Is it just me or is the girl on the very right going topless???!!!!


----------



## Chase This! (Jul 20, 2007)

rookie06 said:


> Is it just me or is the girl on the very right going topless???!!!!


It is one of those phenomenons no one can explain. Bikini tops will NOT stay tied on boats over 50ft...

I think we need to get Myth Busters to confrim this.

Brandon


----------



## DFoley (Sep 11, 2007)

Chase This! said:


> It is one of those phenomenons no one can explain. Bikini tops will NOT stay tied on boats over 50ft...
> 
> I think we need to get Myth Busters to confrim this.
> 
> Brandon


We dont need myth busters, its confirmed already haha.Kinda like takin a chick on a ride to see the porpoises, works every time...


----------



## bwguardian (Aug 30, 2005)

Chase This! said:


> It is one of those phenomenons no one can explain. Bikini tops will NOT stay tied on boats over 50ft...
> 
> I think we need to get Myth Busters to confrim this.
> 
> Brandon


Brandon, even more reason to look at that 53 Hatt on the website you linked the 33 ProKat off over yander.


----------



## Chase This! (Jul 20, 2007)

bwguardian said:


> Brandon, even more reason to look at that 53 Hatt on the website you linked the 33 ProKat off over yander.

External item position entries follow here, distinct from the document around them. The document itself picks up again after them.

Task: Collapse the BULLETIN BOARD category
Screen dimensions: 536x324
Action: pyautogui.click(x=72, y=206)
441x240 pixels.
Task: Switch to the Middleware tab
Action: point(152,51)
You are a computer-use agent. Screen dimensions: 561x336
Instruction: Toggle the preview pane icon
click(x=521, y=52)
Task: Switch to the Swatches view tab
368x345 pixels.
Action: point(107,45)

Indeed an added benefit of a big boat. But why buy a 50ft+ when I can just mooch off my friends???

Brandon


----------



## bwguardian (Aug 30, 2005)

Chase This! said:


> Indeed an added benefit of a big boat. But why buy a 50ft+ when I can just mooch off my friends???
> 
> Brandon


Haha...I know what you mean...I fish mine when I can, but it is nice to walk on the friends 55 Hatt and go to the floaters. Did you look at that boat though...it is sweet...especailly for the money...if it was closer I might think about it.


----------



## Haska San (11 mo ago)

She is here now in Batam, Indonesia and just got someone who might want to brings her back to her glory days...appreciate any comments


----------



## TexasEdition (Jan 22, 2019)

11andy11 said:


> I don't think any bilge pump is going to keep up with a shaft getting ripped out.

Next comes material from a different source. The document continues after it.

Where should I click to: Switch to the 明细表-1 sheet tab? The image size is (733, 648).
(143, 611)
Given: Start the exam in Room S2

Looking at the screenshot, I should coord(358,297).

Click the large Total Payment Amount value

Happened to us once when I was a mate. The captain jumped down there and closed the seacock, and pulled the intake off the motor and used the motor to run down the water. Finally got down to the point where we can shove rags and a plug in it.


----------



## photofishin (Aug 7, 2009)

You win the Internet for dredging up one of the oldest threads on 2Cool! 14 years!


----------



## TexasfishingNP (Jan 23, 2020)

I believe that is my buddy Charles Rodman's boat. They were in Bahamas and knocked off a Volvo pod on a coral head. I worked for him for a while at his business in Beaumont. He had huge Jupiter he would pull behind his Viking and chase fish around Florida and Bahamas when boat not in Port A.


----------



## TexasfishingNP (Jan 23, 2020)

TexasfishingNP said:


> I believe that is my buddy Charles Rodman's boat. They were in Bahamas and knocked off a Volvo pod on a coral head. I worked for him for a while at his business in Beaumont. He had huge Jupiter he would pull behind his Viking and chase fish around Florida and Bahamas when boat not in Port A.


I though he had pods until looked at video---saw where pulled out prop shaft and coupler...


----------



## Gilbert (May 25, 2004)

Haska San said:


> View attachment 4605716
> 
> She is here now in Batam, Indonesia and just got someone who might want to brings her back to her glory days...appreciate any comments


How did you wind up with it? That's a long way from rockport.


----------



## Haska San (11 mo ago)

Gilbert said:


> How did you wind up with it? That's a long way from rockport.


Yeap, must be one of those insurance deal


----------



## Haska San (11 mo ago)

No more a rescue 🤭...its an emotional damage


----------